In religion, however, it must be allowed that his skepticism never went so far as to cause him to deny its fundamental doctrines. These he proclaimed from heartfelt convictions, and his modest, humble, and manly skepticism may be said to have been that of great minds, and his failings, also, theirs. Is a day said to be stormy because a few clouds have obscured the rays of the sun?
Is it necessary to say any thing about what he doubted? In showing what he believed, the exception will be found unnecessary. He believed in a Creator, in a spiritual and consequently immortal soul, but which God can reduce to nothing, as He created it out of nothing. He believed in liberty of thought, in our responsibility, our privileges, our duties, and especially in the obligation of practicing the great precept which constitutes Christianity; namely, that of charity and devotion toward our neighbor, even to the sacrifice of our existence for his sake. He believed in every virtue, but his experience forbade his according faith to appearances, and trusting in fine phrases. He often found it wise and prudent to scrutinize the idol he was called upon to worship, but when once that idol had borne the test of scrutiny no worship was so sincere.

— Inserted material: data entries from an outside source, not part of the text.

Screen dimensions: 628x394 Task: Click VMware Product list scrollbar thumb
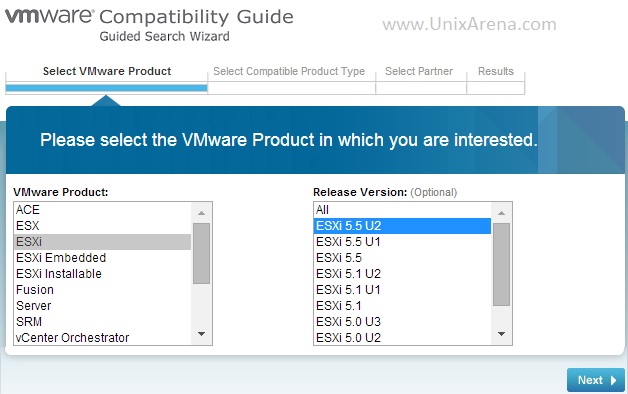201,253
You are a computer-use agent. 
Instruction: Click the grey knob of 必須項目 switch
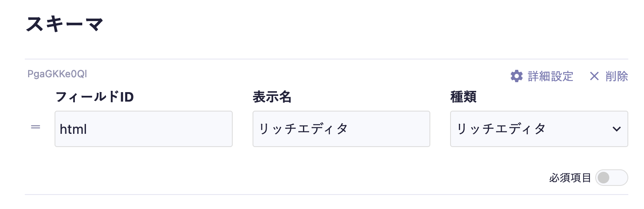(x=604, y=178)
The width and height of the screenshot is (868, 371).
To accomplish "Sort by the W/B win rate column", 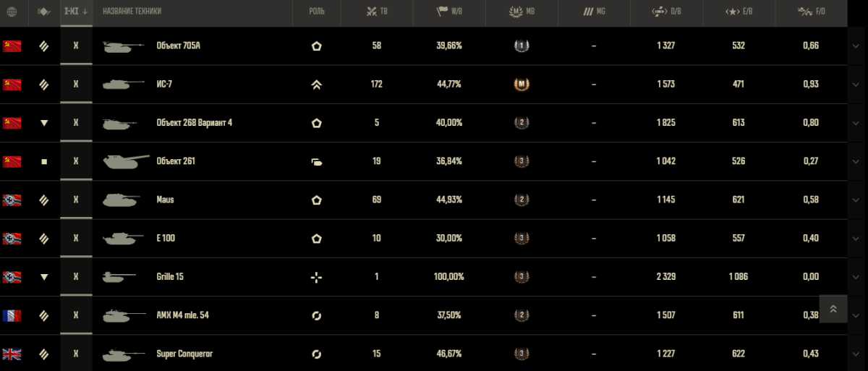I will [x=449, y=12].
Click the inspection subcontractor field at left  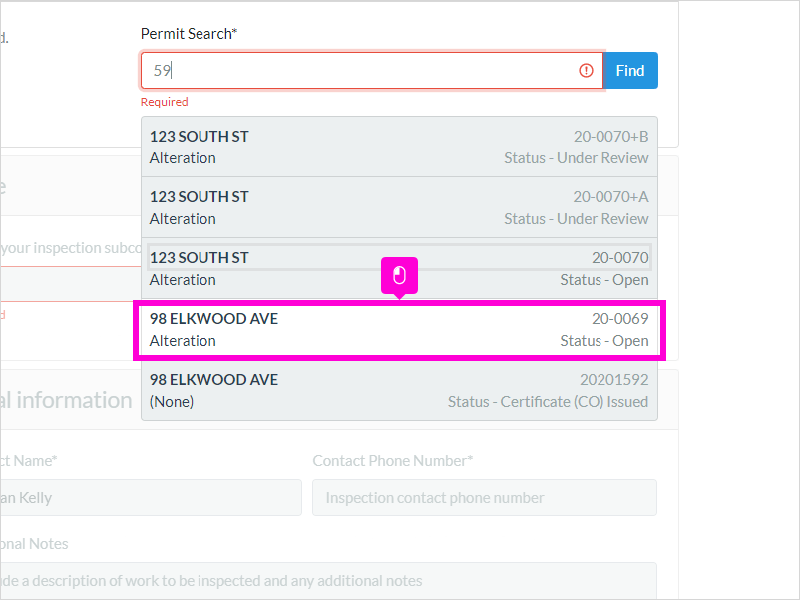[70, 284]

"Was he orthodox?" will again be asked. To such a question it may be justly answered, that if he did not entertain for all the doctrines revealed by the Scriptures that faith which he was called upon to possess, it was not for want of desiring so powerful an auxiliary to his reason. He felt that, however strong reason might be, it always retains a little wavering and anxious character; and, though essentially religious at heart, he could not master that blind faith required in matters which baffle the efforts of reason to prove their truth logically and definitively. This is to be accounted for by the conflict of his conscience and his philosophical turn of mind. Conviction, for him, was a difficult thing to attain. Hence for him the difficulty of saying "I believe," and hence the accusation of skepticism to which he became liable. He wanted proofs of a decisive character, and his doubts belonged to that school which made Bacon confess that a philosopher who can doubt, knows more than all the wise men together. Byron would never have contested absolutely the truth of any mystery, but have merely stated that, as long as the testimonies of its truth were hidden in obscurity, such a mystery must be liable to be questioned. He was wont to add, however, that the mysteries of religion did not appear to him less comprehensible than those of science and of reason.

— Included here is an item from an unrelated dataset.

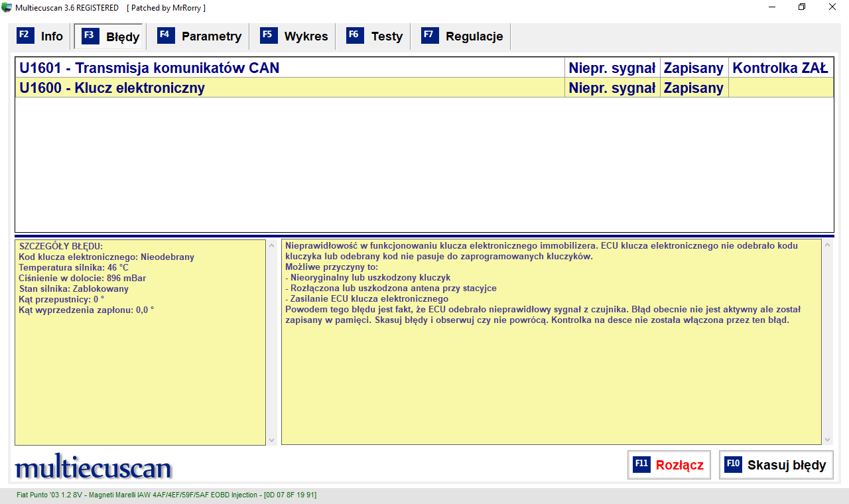The image size is (849, 504).
Task: Click the F11 badge on the Rozłącz button
Action: point(641,464)
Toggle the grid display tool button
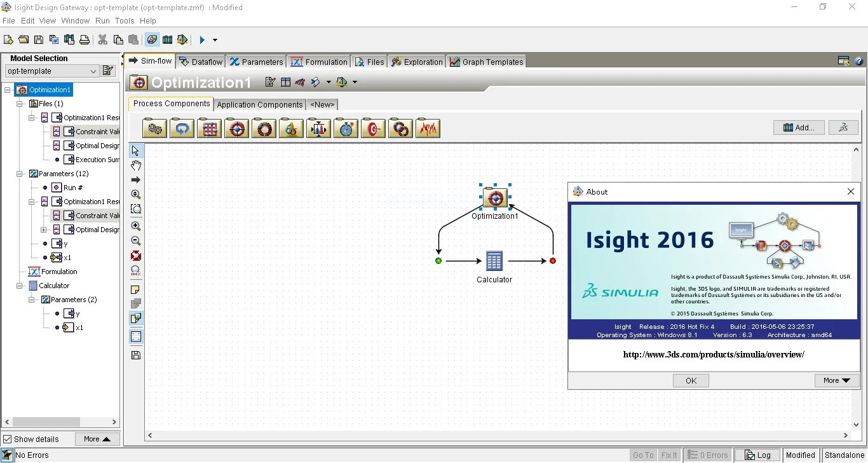 (x=136, y=337)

As for miracles, how could he think them absurd and impossible, since he admitted the omnipotence of God? His mind was far too just not to understand that miracles surround us, even from the first origin of our race. He often asked himself, whether the first man could ever have been created a child? "Reason," says a great Christian philosopher, "does not require the aid of the Book of Genesis to believe in that miracle."
One evening at Pisa, in the drawing-room of the Countess G——, where Byron was wont to spend all his evenings, a great discussion arose respecting a certain miracle which was said to have taken place at Lucca.
The miracle had been accompanied by several rather ludicrous circumstances, and of course laughter was not spared. Shelley, who never lost sight of his philosopher, treated miracles as deplorable superstitions. Lord Byron laughed at the absurdity of the history told, without any malice however. Madame G—— alone did not laugh. "Do you, then, believe in that miracle?" asked Byron. "I do not say I exactly believe in that miracle," she replied; "but I believe in miracles, since I believe in God and in His omnipotence; nor could I believe that God can be deprived of His liberty, when I feel that I have mine. Were I no longer to believe in miracles, it seems to me I should no longer believe in God, and that I should lose my faith."
Lord Byron stopped joking, and said—
"Well, after all, the philosophy of common sense is the truest and the best."
The conversation continued, in the jesting tone in which it had begun, and M. M——, an esprit fort, went so far as to condemn the supernatural in the name of the general and permanent laws which govern nature, and to look upon miracles as the legends of a by-gone age, and as errors which affect the ignorant. From what had gone before, he probably fancied that Byron was going to join issue with him. But there was often a wide gulf between the intimate thoughts of Byron and his expressions of them.
"We allow ourselves too often," he said, "to give way to a jocular mood, and to laugh at everything, probably because God has granted us this faculty to compensate for the difficulty which we find in believing, in the same manner as playthings are given to children. But I really do not see why God should be obliged to preserve in the universe the same order which He once established. To whom did He promise that He would never change it, either wholly or in part? Who knows whether some day He will not give the moon an oval or a square shape instead of a round one?"